Por si fuera poco todo este alboroto, un cuarto rostro asomó, unas cejas desbordadas cubrían su frente, era él, mi enamorado, mi salvador. Salí de la tienda y agarrada a su mano férrea corrí y corrí por aquellos sembrados, entre vides y olivos.
A lo lejos brillaban las teas de la partida de voluntarios qué, en vano, habían buscado al muchacho. Al volver al campamento se encontraron a los doctores heridos y golpeados, a Paco sangrando profusamente por una herida en la cabeza. Llenos de ira elevaron sus gritos a la luna, pensaban que mi enamorado, él solo, había sido el salvaje que los había dejado en ese estado.
Vale, este relato se está dilatando demasiado, termino.

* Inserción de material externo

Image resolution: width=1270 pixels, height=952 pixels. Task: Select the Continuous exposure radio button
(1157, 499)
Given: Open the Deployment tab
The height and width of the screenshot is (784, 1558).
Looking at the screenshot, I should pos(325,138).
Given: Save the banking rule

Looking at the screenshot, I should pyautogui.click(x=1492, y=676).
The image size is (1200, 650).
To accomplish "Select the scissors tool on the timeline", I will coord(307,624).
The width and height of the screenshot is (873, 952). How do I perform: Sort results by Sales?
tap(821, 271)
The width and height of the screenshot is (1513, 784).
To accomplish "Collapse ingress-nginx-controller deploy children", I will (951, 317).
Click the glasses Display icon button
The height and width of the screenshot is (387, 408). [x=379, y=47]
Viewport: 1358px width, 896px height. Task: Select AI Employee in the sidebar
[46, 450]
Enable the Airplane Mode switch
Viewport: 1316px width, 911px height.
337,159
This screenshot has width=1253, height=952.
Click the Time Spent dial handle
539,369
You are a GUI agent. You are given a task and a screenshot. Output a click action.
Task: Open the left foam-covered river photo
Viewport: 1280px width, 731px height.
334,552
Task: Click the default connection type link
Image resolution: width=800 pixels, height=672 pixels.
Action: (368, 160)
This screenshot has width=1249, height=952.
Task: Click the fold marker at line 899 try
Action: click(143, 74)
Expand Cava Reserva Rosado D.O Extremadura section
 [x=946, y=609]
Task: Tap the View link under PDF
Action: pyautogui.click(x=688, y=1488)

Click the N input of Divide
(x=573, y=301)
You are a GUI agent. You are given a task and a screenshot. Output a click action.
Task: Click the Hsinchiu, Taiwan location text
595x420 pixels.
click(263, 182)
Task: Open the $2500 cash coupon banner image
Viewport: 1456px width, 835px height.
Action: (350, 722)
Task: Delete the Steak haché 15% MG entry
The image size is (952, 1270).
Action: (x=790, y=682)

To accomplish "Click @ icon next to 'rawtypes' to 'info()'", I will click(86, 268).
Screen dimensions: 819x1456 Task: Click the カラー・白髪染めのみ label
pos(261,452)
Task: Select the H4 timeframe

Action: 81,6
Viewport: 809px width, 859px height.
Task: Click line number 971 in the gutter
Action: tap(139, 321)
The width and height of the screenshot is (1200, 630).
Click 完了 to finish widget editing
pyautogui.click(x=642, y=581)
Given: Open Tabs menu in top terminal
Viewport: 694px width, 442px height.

Justo cuando el joven de cejas espléndidas estaba intentando despojarme de la sábana que cubría mis sinuosas curvas mudé, comencé el enésimo cambio de personalidad. Se había cumplido mi ciclo Kay Lawrence, incluso mi ciclo Julie Adams. Sufrí una serie de agudas convulsiones y torné a mi yo primigenio, con mi bigote, mis largos y lacios cabellos rubios, mis músculos descontrolados, mi mal humor habitual. Cegado por la ira que ciega mis actos, de forma violenta e irreflexiva golpeé una sola vez al cejudo, fue suficiente. A grandes zancadas volví al campamento y en el mejor estilo Jackie Chan mis puños parecían molinillos, los doctores saltaban por los aires, mis piernas rompían piernas como cañas ribereñas, una niebla de sangre cubrió mi frente y todo fue un ay. Ay.
Y va Jack Arnold y copia mi vida, vaya morro, si no puede uno estar a todo. Es viernes, ya vale, enseguida el fin de semana, muack.